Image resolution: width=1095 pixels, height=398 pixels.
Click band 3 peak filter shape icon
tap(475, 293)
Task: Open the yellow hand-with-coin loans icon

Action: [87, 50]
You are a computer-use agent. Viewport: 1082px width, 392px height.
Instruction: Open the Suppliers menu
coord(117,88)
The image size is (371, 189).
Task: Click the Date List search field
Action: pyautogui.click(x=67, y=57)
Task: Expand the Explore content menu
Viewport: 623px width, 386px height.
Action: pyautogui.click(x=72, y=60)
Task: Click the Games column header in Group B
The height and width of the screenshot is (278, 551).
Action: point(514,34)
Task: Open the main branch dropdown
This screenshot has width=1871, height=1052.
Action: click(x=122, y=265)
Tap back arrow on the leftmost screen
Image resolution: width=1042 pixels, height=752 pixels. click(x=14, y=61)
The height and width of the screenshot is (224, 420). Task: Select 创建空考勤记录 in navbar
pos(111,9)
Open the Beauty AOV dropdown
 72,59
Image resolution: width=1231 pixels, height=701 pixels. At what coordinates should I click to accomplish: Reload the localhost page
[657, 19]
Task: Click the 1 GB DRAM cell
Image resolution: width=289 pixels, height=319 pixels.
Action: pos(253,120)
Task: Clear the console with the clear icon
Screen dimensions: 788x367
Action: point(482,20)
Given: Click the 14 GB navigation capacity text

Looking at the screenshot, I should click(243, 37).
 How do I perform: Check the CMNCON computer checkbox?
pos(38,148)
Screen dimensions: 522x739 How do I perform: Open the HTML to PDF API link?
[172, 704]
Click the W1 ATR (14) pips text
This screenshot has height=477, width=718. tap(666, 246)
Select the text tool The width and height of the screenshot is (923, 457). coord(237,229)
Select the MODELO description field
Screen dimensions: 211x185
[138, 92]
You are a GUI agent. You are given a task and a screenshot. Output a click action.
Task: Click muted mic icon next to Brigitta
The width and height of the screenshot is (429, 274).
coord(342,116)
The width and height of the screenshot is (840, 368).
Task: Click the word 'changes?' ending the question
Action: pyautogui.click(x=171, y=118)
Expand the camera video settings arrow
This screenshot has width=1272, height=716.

#### Problem
Copy all of these items above word for word.

#### Solution
Image resolution: width=1095 pixels, height=398 pixels.
Click band 3 peak filter shape icon
tap(475, 293)
Task: Open the yellow hand-with-coin loans icon

Action: [87, 50]
You are a computer-use agent. Viewport: 1082px width, 392px height.
Instruction: Open the Suppliers menu
coord(117,88)
The image size is (371, 189).
Task: Click the Date List search field
Action: pyautogui.click(x=67, y=57)
Task: Expand the Explore content menu
Viewport: 623px width, 386px height.
Action: pyautogui.click(x=72, y=60)
Task: Click the Games column header in Group B
The height and width of the screenshot is (278, 551).
Action: point(514,34)
Task: Open the main branch dropdown
This screenshot has width=1871, height=1052.
Action: click(x=122, y=265)
Tap back arrow on the leftmost screen
Image resolution: width=1042 pixels, height=752 pixels. click(x=14, y=61)
The height and width of the screenshot is (224, 420). Task: Select 创建空考勤记录 in navbar
pos(111,9)
Open the Beauty AOV dropdown
 72,59
Image resolution: width=1231 pixels, height=701 pixels. At what coordinates should I click to accomplish: Reload the localhost page
[657, 19]
Task: Click the 1 GB DRAM cell
Image resolution: width=289 pixels, height=319 pixels.
Action: pos(253,120)
Task: Clear the console with the clear icon
Screen dimensions: 788x367
Action: point(482,20)
Given: Click the 14 GB navigation capacity text

Looking at the screenshot, I should click(243, 37).
 How do I perform: Check the CMNCON computer checkbox?
pos(38,148)
Screen dimensions: 522x739 How do I perform: Open the HTML to PDF API link?
[172, 704]
Click the W1 ATR (14) pips text
This screenshot has height=477, width=718. tap(666, 246)
Select the text tool The width and height of the screenshot is (923, 457). coord(237,229)
Select the MODELO description field
Screen dimensions: 211x185
[138, 92]
You are a GUI agent. You are given a task and a screenshot. Output a click action.
Task: Click muted mic icon next to Brigitta
The width and height of the screenshot is (429, 274).
coord(342,116)
The width and height of the screenshot is (840, 368).
Task: Click the word 'changes?' ending the question
Action: pyautogui.click(x=171, y=118)
Expand the camera video settings arrow
This screenshot has width=1272, height=716.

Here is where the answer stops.